Srinvasan glosses over issues of slavery, racism, and corporatism. Trump’s suggestion that America should be reopened for business in April of 2020 is a judgement that suggests ends justify means. The spread and human impact of the coronavirus is unknown.

Many of the harsh realities of a transactional economic system bare down on America with exposure to the coronavirus. Do ends justify the means? 

Carnegie, Vanderbilt, Ford, Rockefeller, Morgan, Edison, Westinghouse, Watson, Gates, and Jobs are a few examples given for the success of American Capitalism. 
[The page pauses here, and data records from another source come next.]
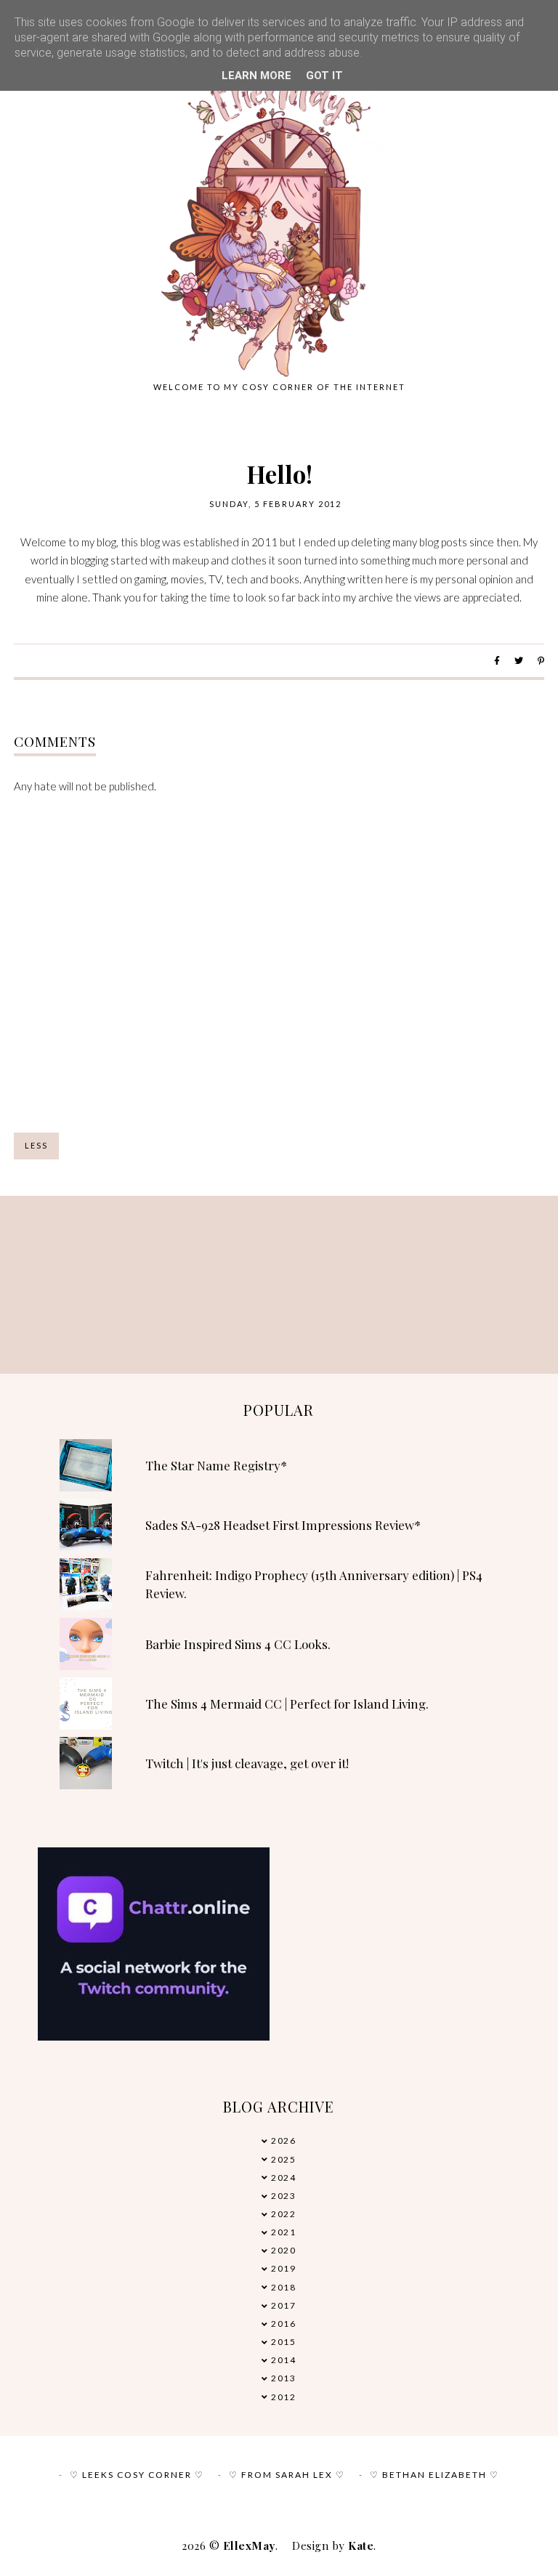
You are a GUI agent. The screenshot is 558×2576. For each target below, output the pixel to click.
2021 (283, 2232)
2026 (283, 2140)
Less (36, 1145)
What is missed is the “blood in the water” from changes wrought by these men of steel, automobiles, energy, finance, communications, transportation, and technology.  With each advance in American ingenuity, there is a general rise in America’s standard of living.  Indeed, Bhu Srinvasan himself is a tribute to the success one can have in 21st century America. But, Srinvasan tells only one side of the story.

Homelessness in America is a disgrace.  Rat infested ghettos in large American cities perpetuate poverty and crime.  A deteriorating education system is gamed by the wealthy who neglect what can be done to help the poorly educated. 

Corporations have a duty to educate people displaced by technology.  Government needs to move beyond the transactional value of health care to provide basic health services to all Americans.  Environmental degradation needs to be abated before the world’s 6th extinction. 

To ignore the price paid by a growing underclass in America, is side-stepped by Srivasan’s “…History of American Capitalism”. 

America capitalism can do better.  We are no longer a struggling economy like that which existed in the days of the Pilgrims and later so-called robber barons.

Srinvasan is an excellent primer on capitalism but that is history; not a prediction of a future where homelessness, a deteriorating environment, a failing education system, inadequate health care, and racial injustice are ignored.